In 2002, Gujarat chief minister Narendra Modi nearly lost his job post the Godhra communal riots. The then Prime Minister Atal Behari Vajpayee had decided to sack Modi, but Lal Krishna Advani intervened to protect his protege. It is indeed ironic that the protege has today upstaged the mentor. Lal Krishna Advani, clearly one of the tallest leaders of the Bharatiya Janata Party for years now, stands completely isolated over his tantrum following Modi’s elevation as campaign committee chief for the 2014 general elections.

Advani has withdrawn his resignation from three party posts after the Rashtriya Swayamsevak Sangh intervened and BJP bosses offered him a vague “facesaver” that his concerns about the party’s functioning would be addressed. Given that he had painted himself into a corner especially after it was made clear that there would be no going back on Modi, Advani meekly capitulated.


BJP leader L K Advani. Pic: US State Department (via Wikimedia)

GIVEN PROBLEM
Can you copy out the entire article above on Advani and Modi, word for word?

PROVIDED MATERIAL
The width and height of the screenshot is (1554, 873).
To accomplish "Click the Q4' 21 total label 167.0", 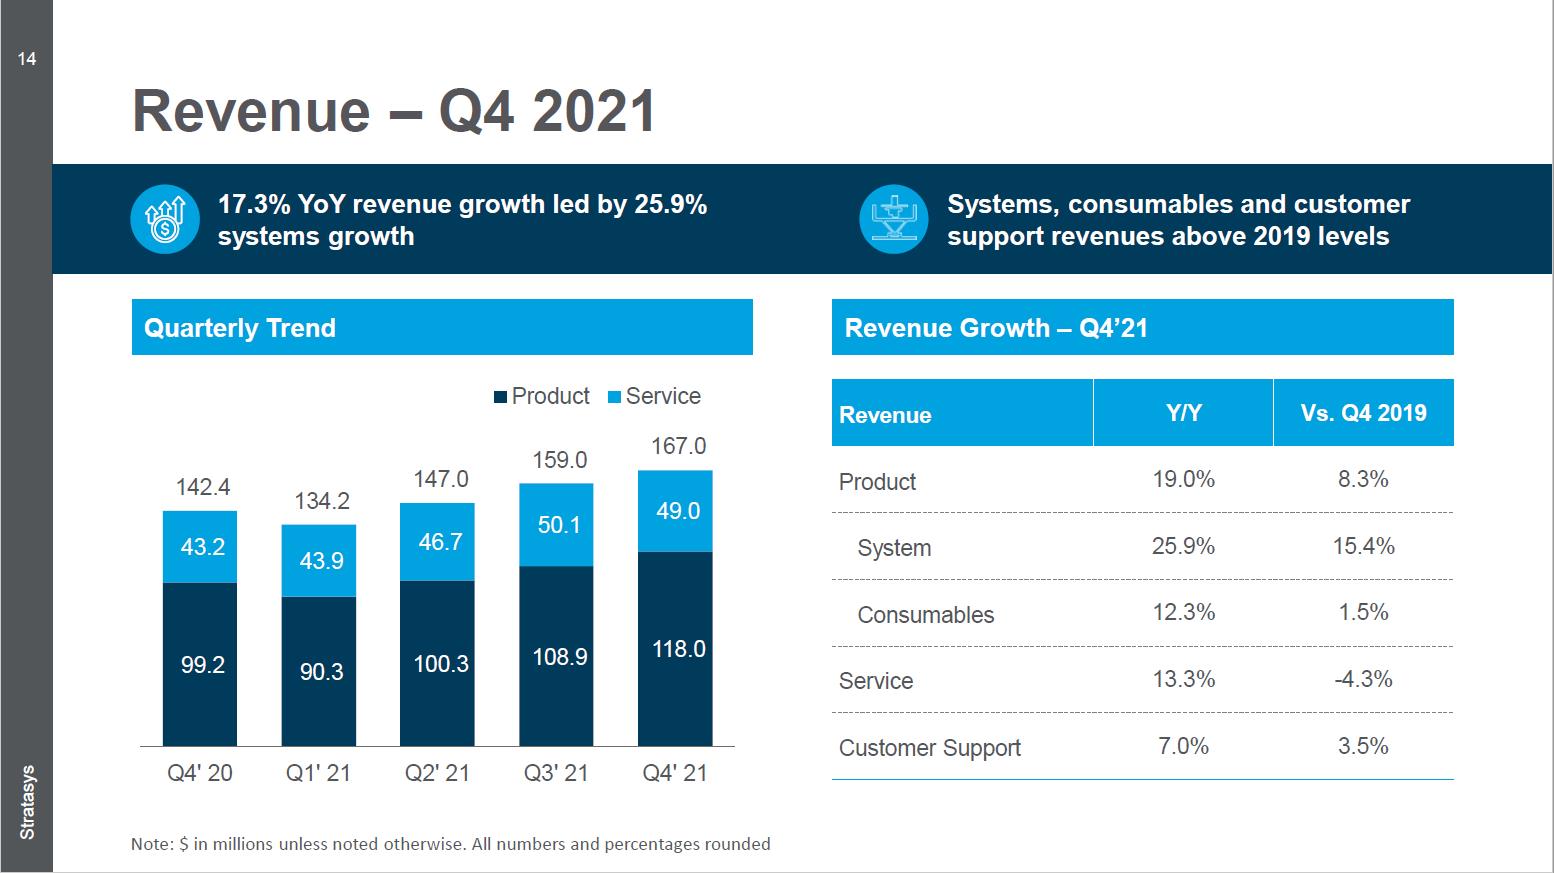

RESPONSE BELOW
In 2002, Gujarat chief minister Narendra Modi nearly lost his job post the Godhra communal riots. The then Prime Minister Atal Behari Vajpayee had decided to sack Modi, but Lal Krishna Advani intervened to protect his protege. It is indeed ironic that the protege has today upstaged the mentor. Lal Krishna Advani, clearly one of the tallest leaders of the Bharatiya Janata Party for years now, stands completely isolated over his tantrum following Modi’s elevation as campaign committee chief for the 2014 general elections.

Advani has withdrawn his resignation from three party posts after the Rashtriya Swayamsevak Sangh intervened and BJP bosses offered him a vague “facesaver” that his concerns about the party’s functioning would be addressed. Given that he had painted himself into a corner especially after it was made clear that there would be no going back on Modi, Advani meekly capitulated.


BJP leader L K Advani. Pic: US State Department (via Wikimedia)